Zwischen 740 und 744 stand hier Kuni-kyo, eine kaiserliche Hauptstadt, die später wieder aufgegeben wurde. Die heutige Gemeinde entstand 2007 durch die Fusion mehrerer kleinerer Ortschaften in der Region.
Der Name stammt vom gleichnamigen Fluss, der sich durch weites Flachland zieht und seit Jahrhunderten Reisfelder bewässert. Buddhistische Tempel aus verschiedenen Epochen ziehen Pilger an, die in stillen Gärten meditieren oder vor alten Statuen beten.

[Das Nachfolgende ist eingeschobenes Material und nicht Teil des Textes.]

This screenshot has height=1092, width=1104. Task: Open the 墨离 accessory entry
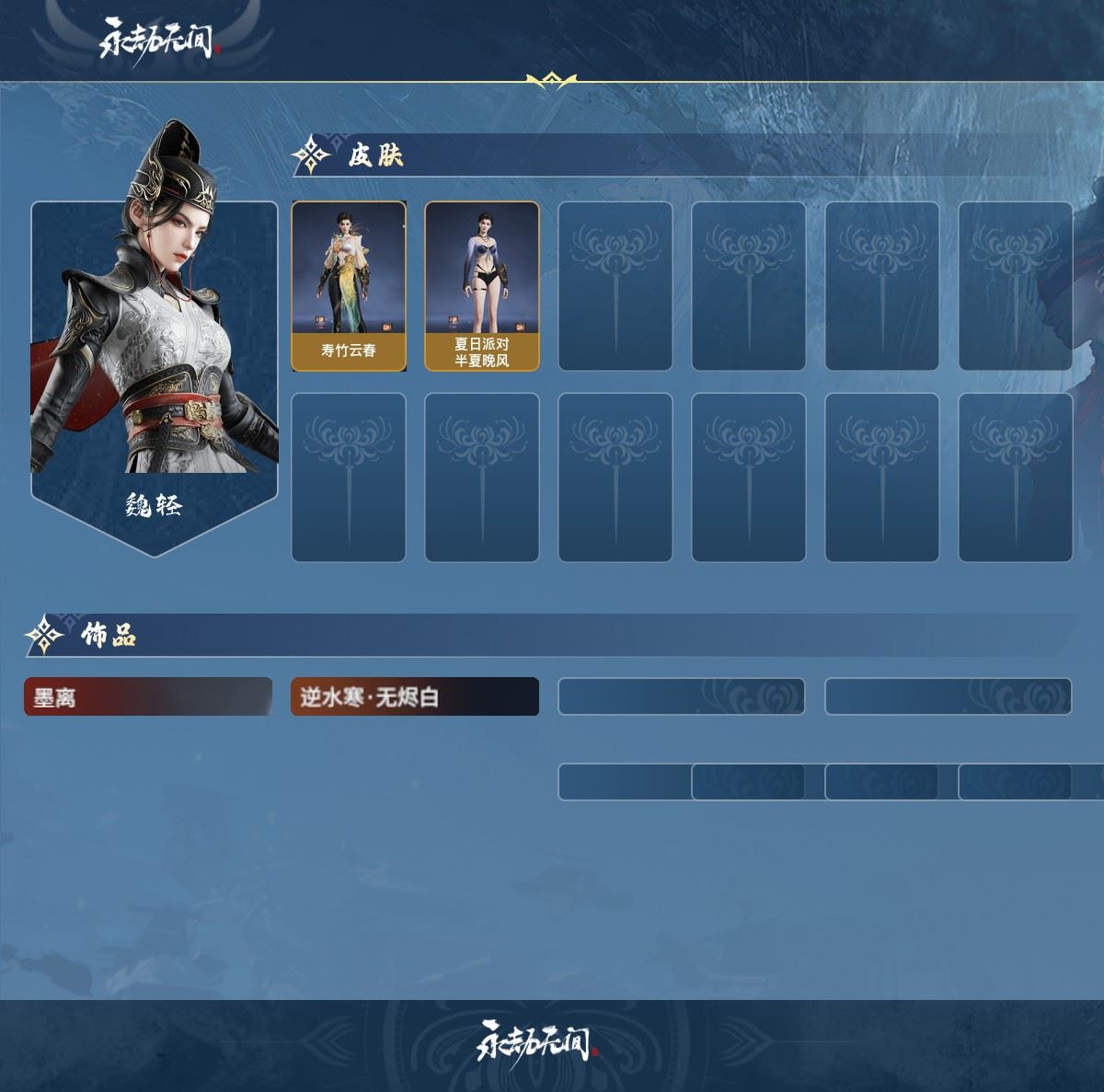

Züge verbinden die Gemeinde mit Nara in etwa einer Viertelstunde und mit Osaka oder Kyoto in weniger als einer Stunde. Tempel und Wohngebiete liegen verstreut, daher empfiehlt sich ein Fahrrad oder Auto für Erkundungen außerhalb des Bahnhofsbereichs.
Ein Teil der Kansai Science City liegt hier, mit Laboren und Einrichtungen für Materialforschung und Energie. Wissenschaftler aus verschiedenen Disziplinen arbeiten in ruhiger Umgebung zwischen Feldern und Wäldern.